Consegna:
Secondo il brano su Agamben, Warhol e Beuys, quale zona abita Warhol?

Estratto della fonte:
Ma è con Giorgio Agamben che questa fotografia acquista una dimensione ulteriore, quasi escatologica. Agamben, ne L’uomo senza contenuto e in Che cos’è un dispositivo?, ha mostrato come l’arte contemporanea sia attraversata da una perdita di destinazione. L’artista moderno – afferma Agamben – è colui che non può non fare arte, ma al tempo stesso non sa più perché la fa. Il risultato è un cortocircuito tra soggettività e forma, tra potenza e atto. Beuys incarna, in un certo senso, l’uomo che ancora crede nell’arte come compimento: ogni sua azione, ogni gesto, è un tentativo di redimere il tempo. Warhol, invece, è colui che abita la zona dell’inoperosità: non fa, ma lascia accadere, si ritrae, delega alla ripetizione la potenza dell’atto.

Per Agamben, tuttavia, è proprio in questa inoperosità che si apre una possibilità etica e politica: sospendere la funzione, svuotare il dispositivo, aprire una nuova forma di vita. In questo senso, Warhol e Beuys – apparentemente nemici – sono complici inconsapevoli: entrambi hanno portato l’arte a un punto di rottura, e l’hanno offerta al vuoto, al gesto senza garanzia.

Materiale fornito:

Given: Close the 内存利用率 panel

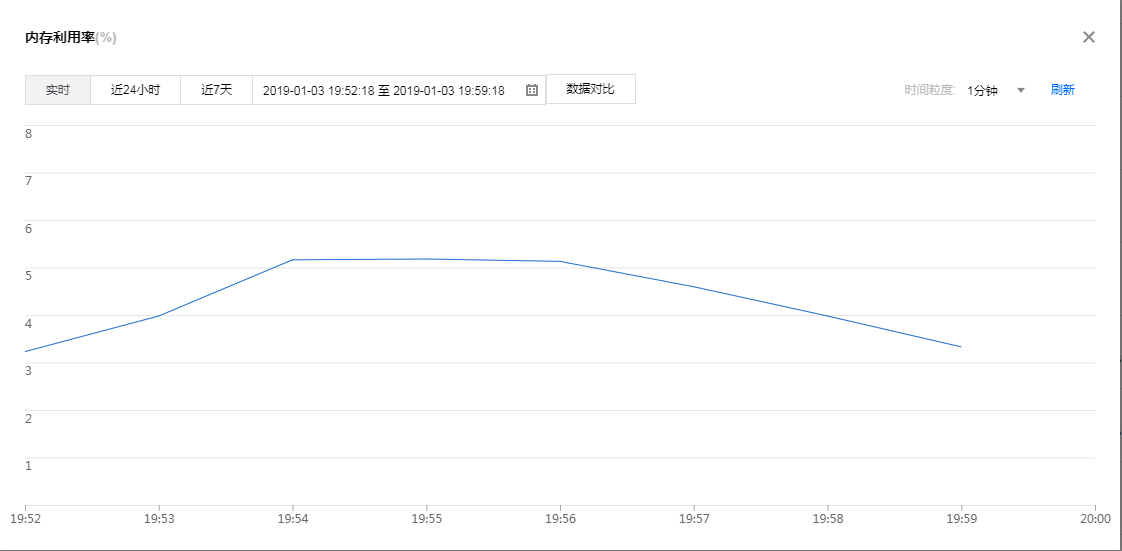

Risposta:
Warhol abita la zona dell'inoperosità.